### Cosa fare
Modifica la parte delle voci che si apre con la riga contenente "停車場興建規劃 (58, 698)" e si chiude con quella contenente "新人說明會 (95, 670)", estremi compresi, sostituendo "[button]" con "[pulsante]" e lasciando invariato tutto il resto. Riscrivi soltanto queste righe.

Record di dati:
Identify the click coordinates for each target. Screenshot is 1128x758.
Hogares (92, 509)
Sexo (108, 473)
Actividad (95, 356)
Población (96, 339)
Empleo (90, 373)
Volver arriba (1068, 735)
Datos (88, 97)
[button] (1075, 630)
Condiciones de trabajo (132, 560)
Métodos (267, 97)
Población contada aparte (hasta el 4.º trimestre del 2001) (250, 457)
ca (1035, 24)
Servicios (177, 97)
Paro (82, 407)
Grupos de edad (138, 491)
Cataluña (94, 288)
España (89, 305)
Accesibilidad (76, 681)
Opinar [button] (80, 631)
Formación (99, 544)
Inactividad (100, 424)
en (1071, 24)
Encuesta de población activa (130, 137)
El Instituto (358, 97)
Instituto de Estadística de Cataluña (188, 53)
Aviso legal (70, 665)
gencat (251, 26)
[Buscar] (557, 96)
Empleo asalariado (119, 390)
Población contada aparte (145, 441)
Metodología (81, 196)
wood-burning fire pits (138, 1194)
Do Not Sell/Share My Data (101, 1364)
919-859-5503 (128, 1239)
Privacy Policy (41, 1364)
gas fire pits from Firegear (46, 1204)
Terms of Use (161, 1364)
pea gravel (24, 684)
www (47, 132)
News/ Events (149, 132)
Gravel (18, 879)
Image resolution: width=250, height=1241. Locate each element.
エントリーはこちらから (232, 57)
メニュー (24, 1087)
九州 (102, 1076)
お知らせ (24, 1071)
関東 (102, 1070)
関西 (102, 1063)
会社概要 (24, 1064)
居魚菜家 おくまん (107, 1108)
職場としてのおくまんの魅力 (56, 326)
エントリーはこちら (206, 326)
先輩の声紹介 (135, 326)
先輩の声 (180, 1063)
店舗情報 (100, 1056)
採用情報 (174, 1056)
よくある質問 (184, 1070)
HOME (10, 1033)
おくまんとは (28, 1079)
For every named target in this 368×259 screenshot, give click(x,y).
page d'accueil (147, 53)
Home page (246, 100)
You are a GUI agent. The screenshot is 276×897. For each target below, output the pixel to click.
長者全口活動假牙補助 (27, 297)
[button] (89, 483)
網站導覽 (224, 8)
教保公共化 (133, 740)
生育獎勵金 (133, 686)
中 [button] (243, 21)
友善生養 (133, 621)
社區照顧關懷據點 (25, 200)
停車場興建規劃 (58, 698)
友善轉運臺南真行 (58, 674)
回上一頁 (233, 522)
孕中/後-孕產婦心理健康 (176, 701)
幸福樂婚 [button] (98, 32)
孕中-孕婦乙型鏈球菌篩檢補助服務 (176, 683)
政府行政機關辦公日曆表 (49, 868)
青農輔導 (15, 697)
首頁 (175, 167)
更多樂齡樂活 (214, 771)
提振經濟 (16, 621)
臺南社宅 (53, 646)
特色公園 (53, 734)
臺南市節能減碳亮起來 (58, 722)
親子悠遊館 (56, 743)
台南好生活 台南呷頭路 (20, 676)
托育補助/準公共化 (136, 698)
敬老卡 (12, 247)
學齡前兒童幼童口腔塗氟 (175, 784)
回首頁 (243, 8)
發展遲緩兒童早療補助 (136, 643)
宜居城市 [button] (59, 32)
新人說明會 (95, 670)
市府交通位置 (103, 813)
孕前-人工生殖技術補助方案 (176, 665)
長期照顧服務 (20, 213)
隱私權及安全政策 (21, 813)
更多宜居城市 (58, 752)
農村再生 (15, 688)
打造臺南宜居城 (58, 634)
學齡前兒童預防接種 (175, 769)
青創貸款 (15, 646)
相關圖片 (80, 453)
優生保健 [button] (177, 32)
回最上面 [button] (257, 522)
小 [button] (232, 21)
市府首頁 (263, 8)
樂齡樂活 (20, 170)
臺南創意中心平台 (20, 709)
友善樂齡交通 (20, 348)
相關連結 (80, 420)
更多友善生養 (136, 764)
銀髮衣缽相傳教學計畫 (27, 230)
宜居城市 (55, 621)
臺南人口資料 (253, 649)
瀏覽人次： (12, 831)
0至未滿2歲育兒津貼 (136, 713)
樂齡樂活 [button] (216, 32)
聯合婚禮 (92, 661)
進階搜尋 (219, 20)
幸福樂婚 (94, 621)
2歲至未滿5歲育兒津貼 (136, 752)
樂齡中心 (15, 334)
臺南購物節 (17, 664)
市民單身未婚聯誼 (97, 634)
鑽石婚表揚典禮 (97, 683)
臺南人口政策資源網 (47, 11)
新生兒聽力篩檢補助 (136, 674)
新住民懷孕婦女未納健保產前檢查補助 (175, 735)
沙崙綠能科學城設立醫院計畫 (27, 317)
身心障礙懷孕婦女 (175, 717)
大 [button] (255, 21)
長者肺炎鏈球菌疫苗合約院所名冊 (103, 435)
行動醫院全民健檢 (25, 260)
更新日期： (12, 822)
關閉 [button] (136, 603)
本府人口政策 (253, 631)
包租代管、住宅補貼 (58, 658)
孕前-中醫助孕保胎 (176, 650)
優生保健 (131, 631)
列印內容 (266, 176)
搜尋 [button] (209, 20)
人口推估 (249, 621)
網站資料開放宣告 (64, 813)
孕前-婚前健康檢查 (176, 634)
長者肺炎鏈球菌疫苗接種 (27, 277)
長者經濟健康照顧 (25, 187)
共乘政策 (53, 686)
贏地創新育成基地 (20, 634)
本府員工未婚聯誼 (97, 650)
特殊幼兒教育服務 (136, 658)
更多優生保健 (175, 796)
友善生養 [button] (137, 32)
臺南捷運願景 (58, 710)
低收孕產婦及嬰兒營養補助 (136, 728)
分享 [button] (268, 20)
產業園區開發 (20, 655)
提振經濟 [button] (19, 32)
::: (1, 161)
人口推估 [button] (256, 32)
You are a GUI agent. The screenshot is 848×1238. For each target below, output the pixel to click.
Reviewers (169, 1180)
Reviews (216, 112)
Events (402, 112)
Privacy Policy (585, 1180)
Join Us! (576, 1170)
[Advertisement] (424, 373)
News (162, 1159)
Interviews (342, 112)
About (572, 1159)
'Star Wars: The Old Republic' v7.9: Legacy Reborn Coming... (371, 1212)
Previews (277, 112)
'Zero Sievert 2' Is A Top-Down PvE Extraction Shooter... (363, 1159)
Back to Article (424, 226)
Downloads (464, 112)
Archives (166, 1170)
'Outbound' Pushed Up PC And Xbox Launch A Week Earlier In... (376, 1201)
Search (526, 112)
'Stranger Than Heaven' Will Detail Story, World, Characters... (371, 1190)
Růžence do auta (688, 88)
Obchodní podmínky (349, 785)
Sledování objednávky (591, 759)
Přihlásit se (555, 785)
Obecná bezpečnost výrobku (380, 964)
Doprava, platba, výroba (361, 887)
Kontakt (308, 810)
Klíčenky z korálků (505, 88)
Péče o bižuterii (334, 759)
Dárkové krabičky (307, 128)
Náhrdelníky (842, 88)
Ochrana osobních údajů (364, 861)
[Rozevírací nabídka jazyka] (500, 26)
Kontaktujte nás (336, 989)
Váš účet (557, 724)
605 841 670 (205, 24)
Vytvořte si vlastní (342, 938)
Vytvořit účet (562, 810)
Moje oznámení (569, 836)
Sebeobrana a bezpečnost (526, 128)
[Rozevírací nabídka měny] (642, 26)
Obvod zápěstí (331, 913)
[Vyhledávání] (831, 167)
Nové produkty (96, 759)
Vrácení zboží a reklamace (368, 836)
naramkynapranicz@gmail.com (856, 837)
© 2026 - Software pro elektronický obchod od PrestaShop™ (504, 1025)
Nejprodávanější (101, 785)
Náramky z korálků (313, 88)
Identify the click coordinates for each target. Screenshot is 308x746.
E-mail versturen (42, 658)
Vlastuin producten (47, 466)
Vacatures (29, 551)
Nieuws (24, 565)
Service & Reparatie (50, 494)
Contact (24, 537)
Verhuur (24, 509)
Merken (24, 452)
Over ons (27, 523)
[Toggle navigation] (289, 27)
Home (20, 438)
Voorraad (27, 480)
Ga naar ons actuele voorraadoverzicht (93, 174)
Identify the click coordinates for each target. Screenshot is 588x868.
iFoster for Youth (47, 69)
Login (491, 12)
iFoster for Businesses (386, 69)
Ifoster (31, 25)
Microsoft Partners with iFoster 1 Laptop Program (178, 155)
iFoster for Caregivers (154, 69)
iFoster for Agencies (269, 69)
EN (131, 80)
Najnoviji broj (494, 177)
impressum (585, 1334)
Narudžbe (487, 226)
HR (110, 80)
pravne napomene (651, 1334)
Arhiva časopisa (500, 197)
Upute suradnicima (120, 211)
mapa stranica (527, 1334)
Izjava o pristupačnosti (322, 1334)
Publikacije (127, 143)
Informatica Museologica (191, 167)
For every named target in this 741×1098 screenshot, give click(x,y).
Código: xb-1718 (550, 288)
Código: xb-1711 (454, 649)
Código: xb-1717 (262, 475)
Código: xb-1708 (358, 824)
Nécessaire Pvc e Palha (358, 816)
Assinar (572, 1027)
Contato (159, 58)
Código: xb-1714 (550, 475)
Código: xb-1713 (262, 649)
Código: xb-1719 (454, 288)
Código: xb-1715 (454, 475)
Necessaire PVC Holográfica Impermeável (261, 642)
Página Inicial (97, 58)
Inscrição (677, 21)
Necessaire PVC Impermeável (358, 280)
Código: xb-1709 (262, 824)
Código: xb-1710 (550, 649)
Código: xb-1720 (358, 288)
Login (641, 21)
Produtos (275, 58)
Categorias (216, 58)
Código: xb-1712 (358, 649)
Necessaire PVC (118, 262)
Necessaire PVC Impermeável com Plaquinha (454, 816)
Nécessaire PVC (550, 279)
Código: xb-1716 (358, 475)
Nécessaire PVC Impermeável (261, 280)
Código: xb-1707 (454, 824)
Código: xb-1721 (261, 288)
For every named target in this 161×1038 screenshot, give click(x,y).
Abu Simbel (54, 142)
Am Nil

### Soluzione scritta
停車場興建規劃 (58, 698)
友善轉運臺南真行 (58, 674)
回上一頁 (233, 522)
孕中/後-孕產婦心理健康 (176, 701)
幸福樂婚 [pulsante] (98, 32)
孕中-孕婦乙型鏈球菌篩檢補助服務 (176, 683)
政府行政機關辦公日曆表 (49, 868)
青農輔導 (15, 697)
首頁 (175, 167)
更多樂齡樂活 (214, 771)
提振經濟 (16, 621)
臺南社宅 (53, 646)
特色公園 (53, 734)
臺南市節能減碳亮起來 (58, 722)
親子悠遊館 (56, 743)
台南好生活 台南呷頭路 (20, 676)
托育補助/準公共化 (136, 698)
敬老卡 (12, 247)
學齡前兒童幼童口腔塗氟 (175, 784)
回首頁 (243, 8)
發展遲緩兒童早療補助 (136, 643)
宜居城市 [pulsante] (59, 32)
新人說明會 (95, 670)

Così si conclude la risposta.